JOSEF BARON (geboren 1920 in Oberschlesien, gestorben am 2020 in Unna)
Nach seiner Militärzeit im Zweiten Weltkrieg studierte er zunächst in Flensburg Innenarchitektur, Kunstgeschichte und Holzbildhauerei, wechselte dann an die Kunstakademie Düsseldorf und wurde Schüler von Ewald Matarè. Gemeinsam mit Ernst Oldenburg, Carlernst Kürten und Wilhelm Buschulte bildete Baron das Künstlerquartett: OKBB in Unna.
Seine Ausgestaltung der Wallfahrtsbasilika Mariä Heimsuchung in Werl brachte den künstlerischen Durchbruch. Zahlreiche Arbeiten für Sakralbauten im In- und Ausland, wie der Kreuzgang im Hildesheimer Dom, Werke in St. Marien in Herne, St. Pius in Münster, St. Michael in Emden sowie Arbeiten in Caracas (Venezuela), Beirut (Libanon) oder Kairo (Ägypten). Im Emsland lieferte er Ausstattungsstücke für den modern gestalteten Kirchenneubau in Lohne.

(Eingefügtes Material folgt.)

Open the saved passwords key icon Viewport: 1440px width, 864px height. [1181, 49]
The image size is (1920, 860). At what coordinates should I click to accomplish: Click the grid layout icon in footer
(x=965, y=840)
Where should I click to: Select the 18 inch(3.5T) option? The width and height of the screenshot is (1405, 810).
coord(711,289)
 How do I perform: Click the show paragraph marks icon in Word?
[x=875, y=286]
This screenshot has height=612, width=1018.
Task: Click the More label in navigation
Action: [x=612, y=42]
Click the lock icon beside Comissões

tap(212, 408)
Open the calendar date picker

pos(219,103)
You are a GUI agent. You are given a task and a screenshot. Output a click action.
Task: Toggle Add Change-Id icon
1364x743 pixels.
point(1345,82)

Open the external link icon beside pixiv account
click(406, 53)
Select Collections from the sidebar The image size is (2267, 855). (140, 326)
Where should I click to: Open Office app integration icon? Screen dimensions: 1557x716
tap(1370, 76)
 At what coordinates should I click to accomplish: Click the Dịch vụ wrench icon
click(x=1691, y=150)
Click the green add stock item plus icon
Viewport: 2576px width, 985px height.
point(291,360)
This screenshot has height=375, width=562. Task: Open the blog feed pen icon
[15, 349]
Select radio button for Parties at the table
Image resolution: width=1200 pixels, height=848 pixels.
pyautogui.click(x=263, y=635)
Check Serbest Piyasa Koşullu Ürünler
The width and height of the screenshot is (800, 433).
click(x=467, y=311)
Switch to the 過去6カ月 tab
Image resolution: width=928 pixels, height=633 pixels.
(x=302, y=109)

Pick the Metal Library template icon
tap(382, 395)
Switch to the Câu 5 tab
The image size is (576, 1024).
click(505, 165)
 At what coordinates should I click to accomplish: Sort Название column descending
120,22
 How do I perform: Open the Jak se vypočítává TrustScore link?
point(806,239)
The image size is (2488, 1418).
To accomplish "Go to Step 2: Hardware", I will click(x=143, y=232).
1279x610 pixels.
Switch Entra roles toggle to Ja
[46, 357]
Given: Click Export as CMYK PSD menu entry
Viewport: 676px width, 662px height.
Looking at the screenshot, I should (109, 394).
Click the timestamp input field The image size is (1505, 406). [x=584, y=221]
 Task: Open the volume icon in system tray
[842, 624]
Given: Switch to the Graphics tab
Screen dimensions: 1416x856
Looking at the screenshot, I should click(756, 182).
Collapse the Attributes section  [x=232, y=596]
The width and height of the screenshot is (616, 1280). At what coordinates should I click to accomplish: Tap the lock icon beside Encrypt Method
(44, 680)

FRIEDRICH HARTMANN (geboren 1912 in Siegen, gestorben 2000 in Gildehaus)
Hartmann wuchs in Mülheim/Ruhr auf, wo er nach seinem Abitur an der Kunstakademie in Düsseldorf Architektur und Malerei studierte. Nachdem er einige Jahre als Dozent an der Folkwangschule in Essen tätig war, führten ihn private Kontakte in die Grafschaft Bentheim, wo er sich 1948 in Gildehaus niederließ. Neben der Malerei schuf er eine Reihe von Mosaikarbeiten und machte sich als Restaurator religiöser Kunst und Kirchenmaler einen Namen. Zu seinen Werken gehören unter anderem die Fensterreihen in der Kapelle des früheren Marienkrankenhauses in Nordhorn, Malereien in der Friedhofskapelle in Gildehaus oder ein großes Triptychon in der lutherischen Christopheruskirche in Gildehaus.
Weit verbreitet ist Hartmanns kleine Nachbildung des „Herrgott von Bentheim“ in Bronze. Vorlage ist ein romanisches Steinkreuz auf der Burg Bentheim, das geradzu ein Symbol für die Grafschaft Bentheim bildet.